Exercise description — Repeat the data in full. Every line must match.

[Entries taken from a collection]
[Start of section]

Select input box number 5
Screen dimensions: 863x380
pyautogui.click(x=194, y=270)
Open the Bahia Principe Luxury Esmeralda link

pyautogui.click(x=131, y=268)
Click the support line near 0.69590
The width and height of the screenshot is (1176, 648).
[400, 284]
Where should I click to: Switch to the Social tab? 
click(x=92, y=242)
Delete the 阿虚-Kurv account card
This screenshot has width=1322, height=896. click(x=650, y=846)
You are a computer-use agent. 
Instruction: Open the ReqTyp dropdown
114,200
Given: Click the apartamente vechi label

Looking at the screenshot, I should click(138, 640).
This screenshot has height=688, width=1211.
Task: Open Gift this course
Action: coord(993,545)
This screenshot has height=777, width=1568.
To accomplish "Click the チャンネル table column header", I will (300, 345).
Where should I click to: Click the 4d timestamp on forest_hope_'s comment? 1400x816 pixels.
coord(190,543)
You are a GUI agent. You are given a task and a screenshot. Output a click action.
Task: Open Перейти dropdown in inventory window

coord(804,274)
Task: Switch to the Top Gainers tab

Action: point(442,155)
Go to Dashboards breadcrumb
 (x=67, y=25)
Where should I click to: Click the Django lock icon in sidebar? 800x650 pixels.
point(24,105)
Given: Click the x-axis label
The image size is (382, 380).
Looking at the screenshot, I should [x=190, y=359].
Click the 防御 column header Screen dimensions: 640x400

[End of section]

Solution for this task —
Select input box number 5
Screen dimensions: 863x380
pyautogui.click(x=194, y=270)
Open the Bahia Principe Luxury Esmeralda link

pyautogui.click(x=131, y=268)
Click the support line near 0.69590
The width and height of the screenshot is (1176, 648).
[400, 284]
Where should I click to: Switch to the Social tab? 
click(x=92, y=242)
Delete the 阿虚-Kurv account card
This screenshot has width=1322, height=896. click(x=650, y=846)
You are a computer-use agent. 
Instruction: Open the ReqTyp dropdown
114,200
Given: Click the apartamente vechi label

Looking at the screenshot, I should click(138, 640).
This screenshot has height=688, width=1211.
Task: Open Gift this course
Action: coord(993,545)
This screenshot has height=777, width=1568.
To accomplish "Click the チャンネル table column header", I will (300, 345).
Where should I click to: Click the 4d timestamp on forest_hope_'s comment? 1400x816 pixels.
coord(190,543)
You are a GUI agent. You are given a task and a screenshot. Output a click action.
Task: Open Перейти dropdown in inventory window

coord(804,274)
Task: Switch to the Top Gainers tab

Action: point(442,155)
Go to Dashboards breadcrumb
 (x=67, y=25)
Where should I click to: Click the Django lock icon in sidebar? 800x650 pixels.
point(24,105)
Given: Click the x-axis label
The image size is (382, 380).
Looking at the screenshot, I should [x=190, y=359].
Click the 防御 column header Screen dimensions: 640x400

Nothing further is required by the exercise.